The Italian Corps had failed in its intent and was still outside the Tobruk perimeter, a situation which resulted in severe flanking fire being poured down upon the German attackers as they moved steadily forward through the maze of defensive positions. The Brescia Division was then brought forward to con­solidate the battlefield behind the advancing spearheads. By midday 21st Panzer had reached an important defence point and having sent out groups to clear the ground to the east of the captured box then advanced upon Tobruk harbour. The 15th Panzer, too, had reached the Via Balbia and had turned its guns upon the town and harbour. The Italian Corps still held up outside the perimeter was then brought in behind Africa Corps and ordered to begin to roll up the British front from east to west. The pace of the advance quickened as the perimeter in which the British were imprisoned grew smaller in extent and the defensive positions were no longer able to bring cross-fire to bear upon the attacking Germans. By 17:00hrs 21st Panzer Division

had begun to attack the town — by 18:30hrs the 15th Panzer Division had captured another box against a defence that held out to the last, and by 19:00hrs Fort Pilastrino had fallen. Then the harbour and town was seized together with the town's water supply.

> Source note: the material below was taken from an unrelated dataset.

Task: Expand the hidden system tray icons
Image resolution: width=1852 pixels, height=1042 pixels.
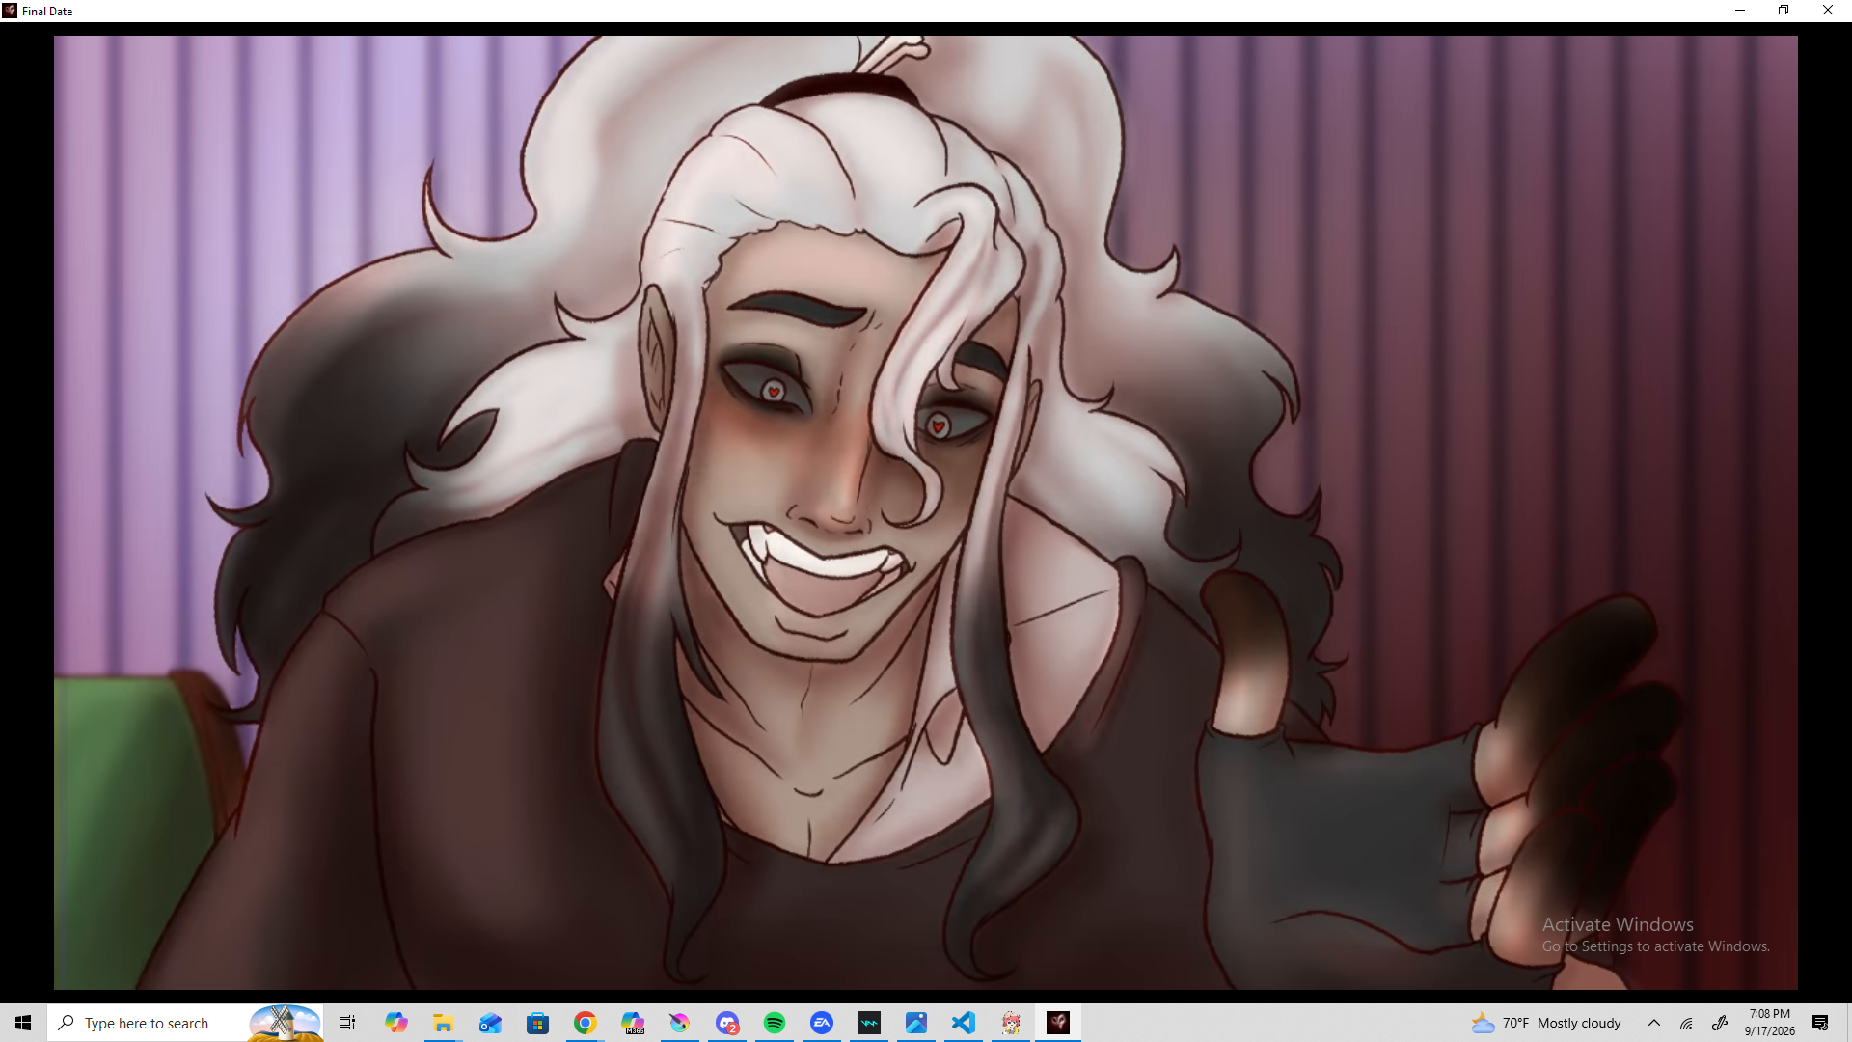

The onset of darkness did not halt the fighting and shortly before midnight 21st Panzer had captured the El Auda area and the pumping station. All through the night detonations rocked the town as the British supply dumps were blown up and thick clouds of black smoke rolled slowly across the desert. The next morning was spent in consolidating the gains made, clearing out the last areas of resistance, and pursuing the British rearguards. No less than 33,000 prisoners were taken and sufficient supplies to nourish the next stage of the Africa Corps' advance. A fortress with a massive garrison, and large masses of supplies, and which had held out for eight months, had fallen within 40 hours. Now the way forward into Egypt was free and Tobruk, the essential harbour was in Axis hands. But then came the blow from Com­mando Supremo; the advance was to halt so that the forces for Malta might be assembled, and the Corps was not to pass the line Sidi Omar-Halfaya-Sollum. The 90th Light and an infantry battalion had already pushed the advance that far, had reached Bardia, and had halted at Capuzzo which was held by units of 8th Army.